◆ **Input data**:

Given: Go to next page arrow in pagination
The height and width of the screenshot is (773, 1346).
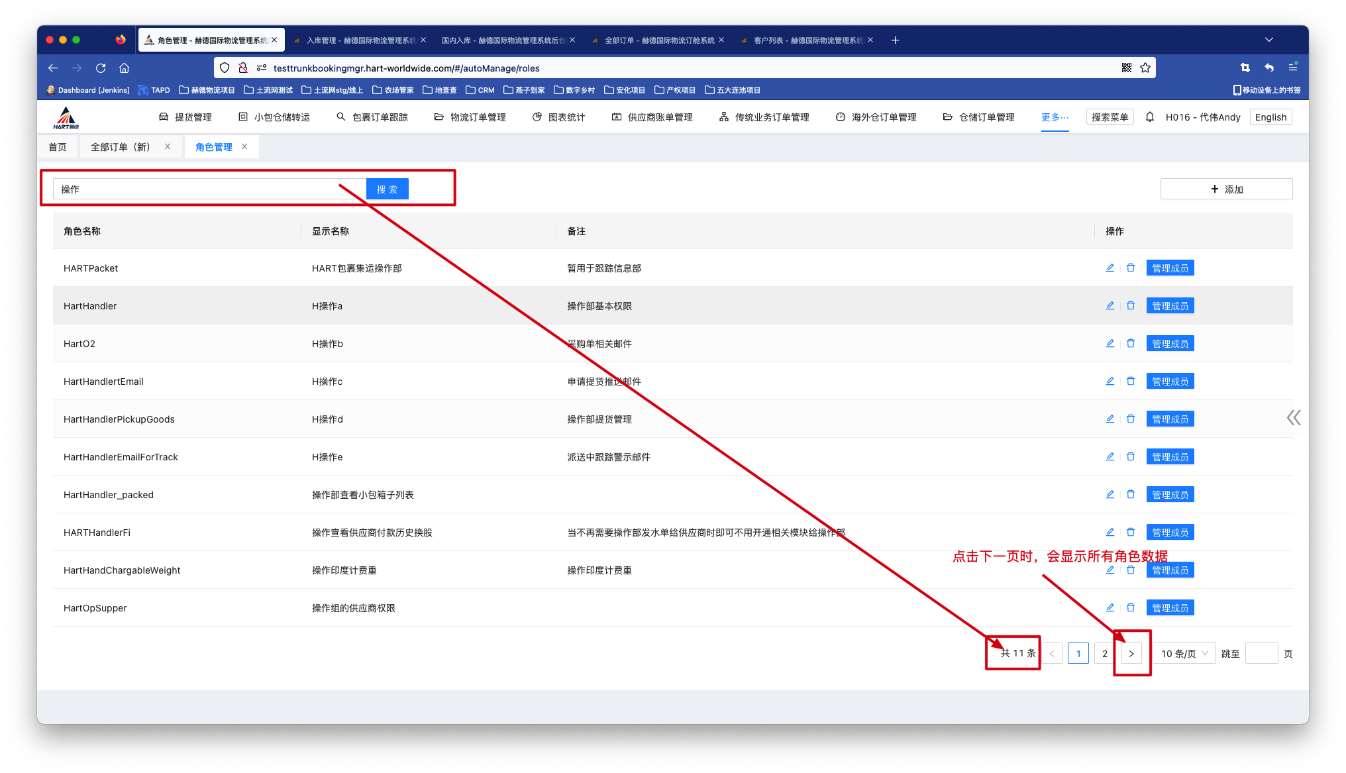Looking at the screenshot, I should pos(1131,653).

--

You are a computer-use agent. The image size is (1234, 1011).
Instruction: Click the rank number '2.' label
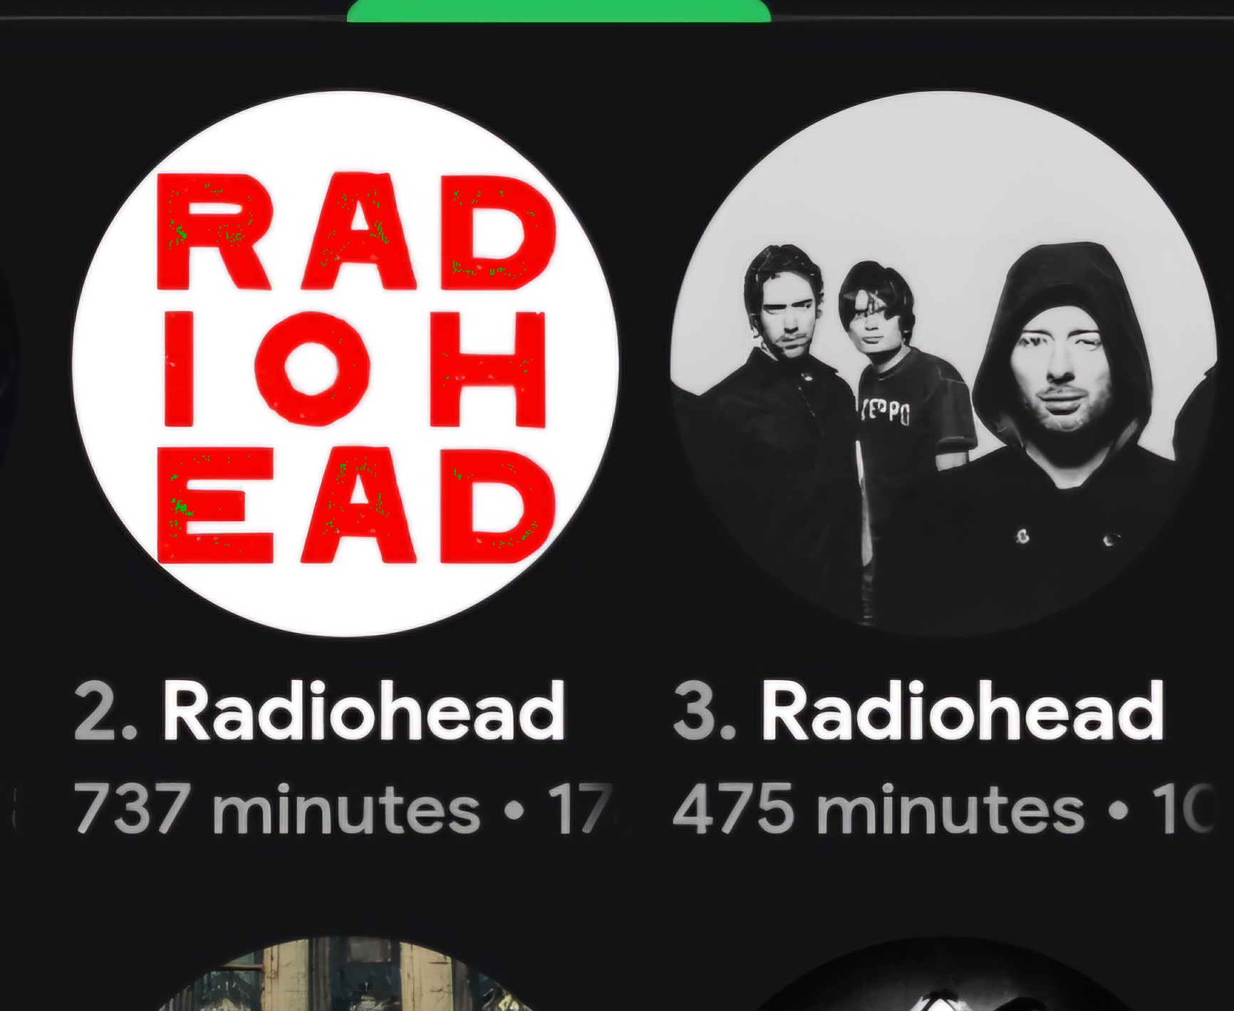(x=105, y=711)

==

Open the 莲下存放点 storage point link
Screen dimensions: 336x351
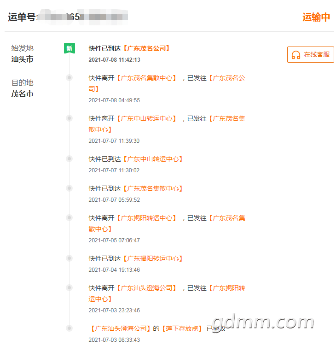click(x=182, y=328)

◆ **Short exercise**: Print the material again verbatim, starting with the line that contains "You are a computer-use" and going on through the line that contains "(x=105, y=711)", both included. Leave the pictures out.

◆ **Result of this exercise**:
You are a computer-use agent. The image size is (1234, 1011).
Instruction: Click the rank number '2.' label
(x=105, y=711)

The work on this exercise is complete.